Manhattan Beach City Judge
- In office January 5, 1929 – November 22, 1948
- Preceded by: Llewellyn Price
- Succeeded by: D. Clifford Higgins

Member of the California State Assembly from the 73rd district
- In office January 4, 1915 – January 8, 1917
- Preceded by: Howard A. Peairs
- Succeeded by: Henry H. Yonkin

Personal details
- Born: George Washington Downing February 22, 1869 Minnesota, U.S.
- Died: November 22, 1948 (aged 79) Manhattan Beach, California, U.S.
- Resting place: Pacific Crest Cemetery
- Party: Socialist
- Other political affiliations: Populist (1900)
- Spouses: Agnes; Laura;
- Children: George Jr.
- Education: University of Minnesota
- Occupation: Attorney

= George W. Downing =

American politician and attorney (1869-1948)

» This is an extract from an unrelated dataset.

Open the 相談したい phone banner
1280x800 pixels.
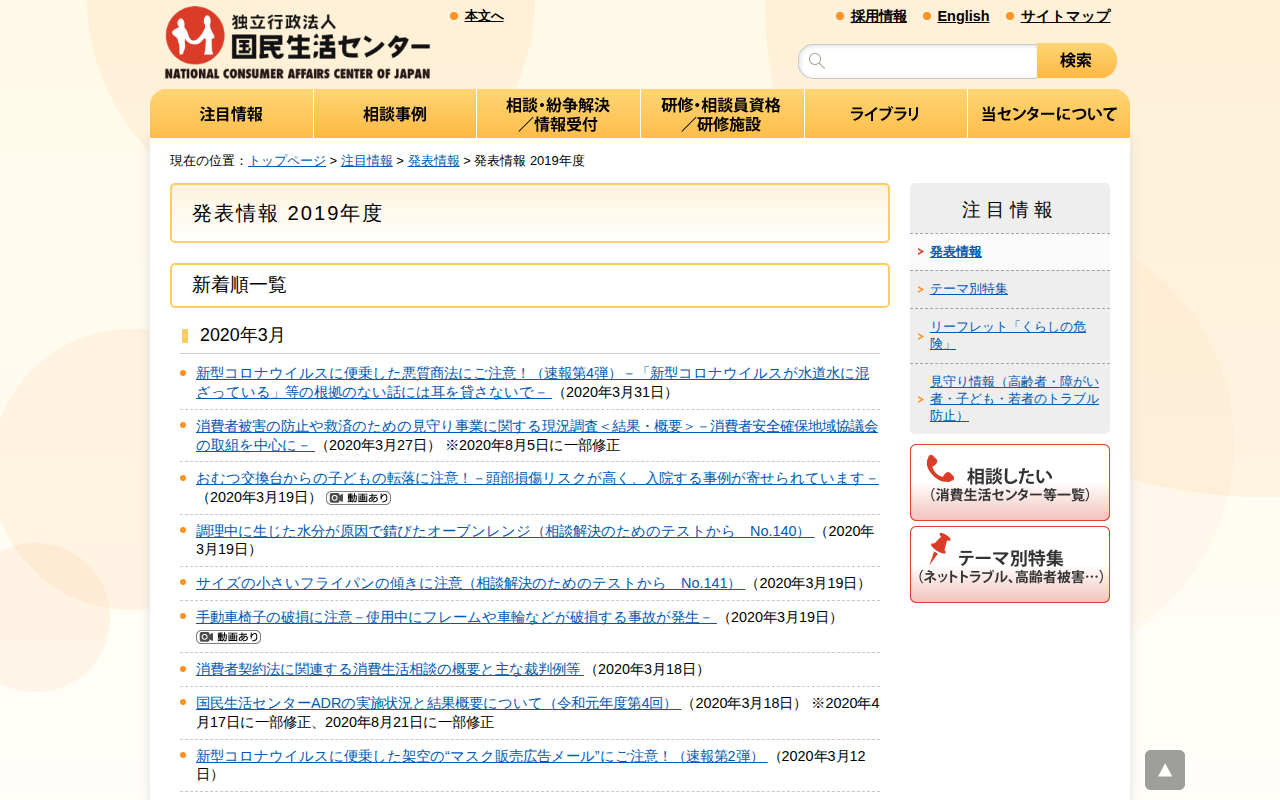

George Washington Downing (February 22, 1869 - November 22, 1948) was an American attorney and politician who served one term in the California State Assembly for the 73rd district from 1915 to 1917. He was previously City Attorney of Perham, Minnesota, and later served as Manhattan Beach City Judge from 1929 until his death.

Downing was one of three Socialists elected to the California State Assembly in 1914, the other two being Witten William Harris and Lewis A. Spengler. Prior to his election, Downing had been a candidate in several races; in 1900, he ran for Otter Tail County Attorney as a Populist; in 1904, he ran again as a Socialist; in 1906, he ran for California Attorney General; in 1908, he ran for Los Angeles County Superior Court Judge; in 1911, he ran for Los Angeles City Auditor on the same ticket as Job Harriman; and in 1912 he ran for State Assembly in the same district he would win two years later. After he lost re-election in 1916, he returned to his law practice, and in 1924 was nominated as a presidential elector for Progressive Party candidate Robert La Follette.